Une grossesse potentiellement dangereuse
Pourtant, la future maman ne ressent aucune douleur et n’a repéré aucun signe avant-coureur de cette anomalie. Pour protéger la mère, la grossesse extra-utérine ne peut être poursuivie : “Une grossesse hétérotopique est dangereuse pour la maman, on ne peut pas la laisser se développer. La grossesse extra-utérine a donc été arrêtée. Le but était aussi que la grossesse intra-utérine puisse évoluer et se développer normalement. Afin d’être le moins agressif possible pour la maman et l’embryon en situation intra-utérine, on a procédé à un arrêt de la grossesse extra-utérine par voie vaginale, par injection de chlorure de potassium lors d’une procédure échoguidée. Ce geste chirurgical s'est très bien passé, il a été complété par une aspiration du liquide amniotique afin de “momifier” cette grossesse du Douglas. Cette procédure n'est ni très longue ni très invasive. Pour l’embryon dans l’utérus, il n'y a pas de passage de produit, il n’y a donc aucune conséquence pour lui”, rassure le docteur Campagne-Loiseau.
Une "superfétation"
Ce qui rend cette grossesse encore plus atypique, c’est le temps écoulé entre leurs débuts respectifs : "En théorie, quand vous êtes enceinte, hormonalement, le corps stoppe l'ovulation. C’est l’une des choses qui est assez extraordinaire chez cette patiente, c'est qu'il y a malgré tout eu une deuxième ovulation. Ça s'appelle une superfétation. C'est rarissime. Dans le cas de cette jeune femme, il est possible que la première grossesse, la plus ancienne, celle située dans le Douglas, se soit moins “exprimée”, ce qui expliquerait qu’une seconde ovulation ait eu lieu et qu’elle ait été fécondée”, explique la gynécologue.
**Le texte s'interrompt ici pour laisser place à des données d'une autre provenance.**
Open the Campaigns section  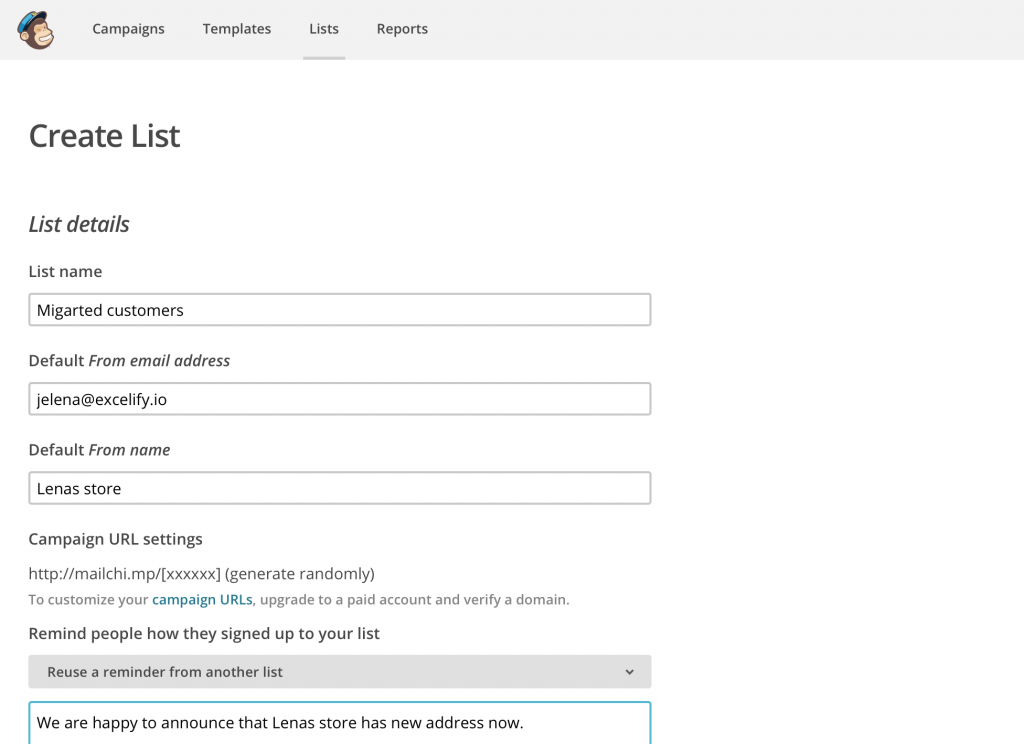click(128, 29)
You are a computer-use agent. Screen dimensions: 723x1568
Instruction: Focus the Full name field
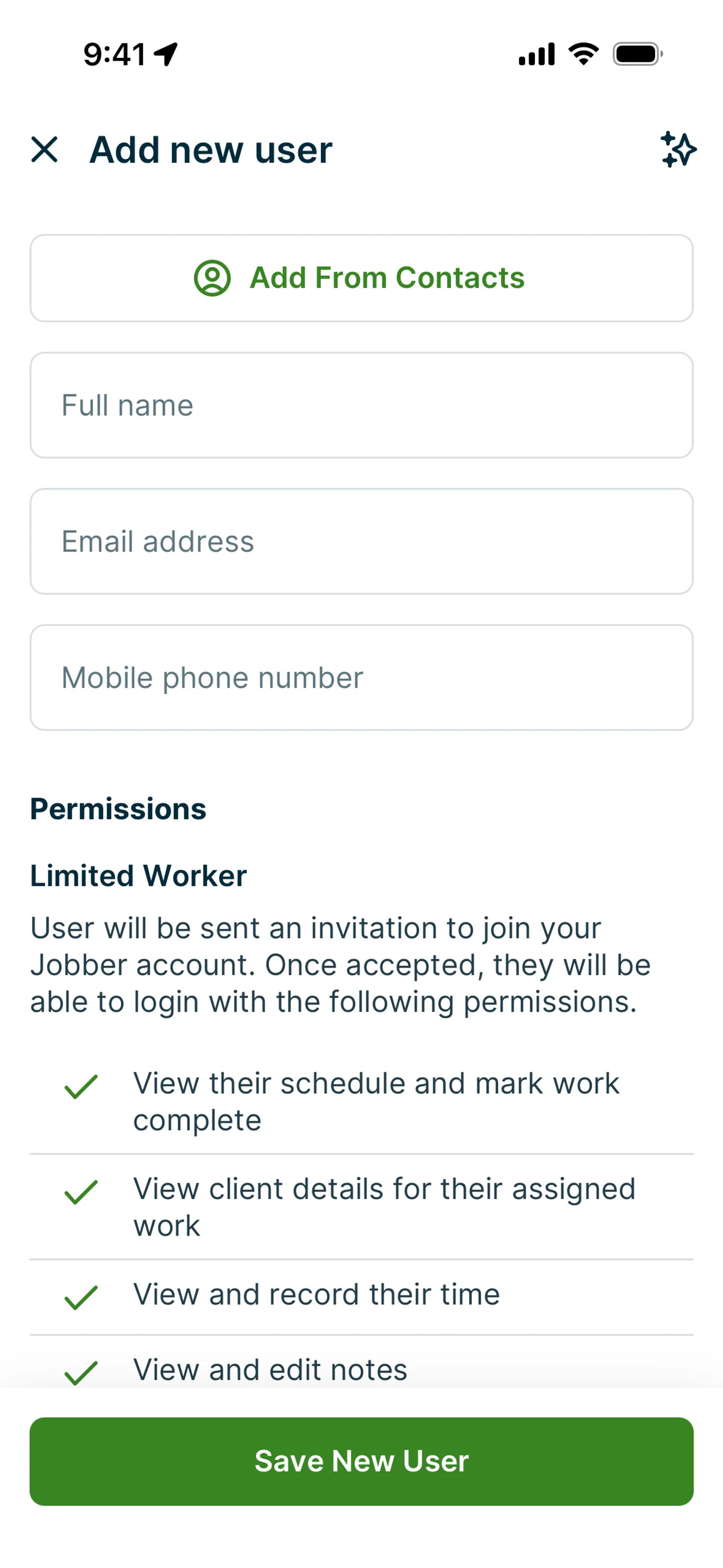[x=362, y=405]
La grossesse menée à terme
Malheureusement, le parcours médical de la patiente ne s’est pas arrêté là, explique le docteur Campagne-Loiseau : “Je l'ai réopérée 15 jours après l'arrêt de la grossesse extra-utérine. Elle a présenté une complication atypique qui s'appelle un syndrome de masse pelvien, correspondant à un syndrome inflammatoire responsable de douleurs abdominales. J’ai été amenée à réaliser une coelioscopie pour “nettoyer” la grossesse qui avait été arrêtée auparavant. Ce geste a été facilité du fait que cette grossesse n’était plus active. Ce même geste aurait été nettement plus dangereux s’il avait été réalisé d’emblée avec un risque de saignement difficilement contrôlable." La grossesse s’est ensuite poursuivie sans encombre et, en décembre, cette maman à l’histoire extraordinaire a donné naissance à une petite fille en pleine santé.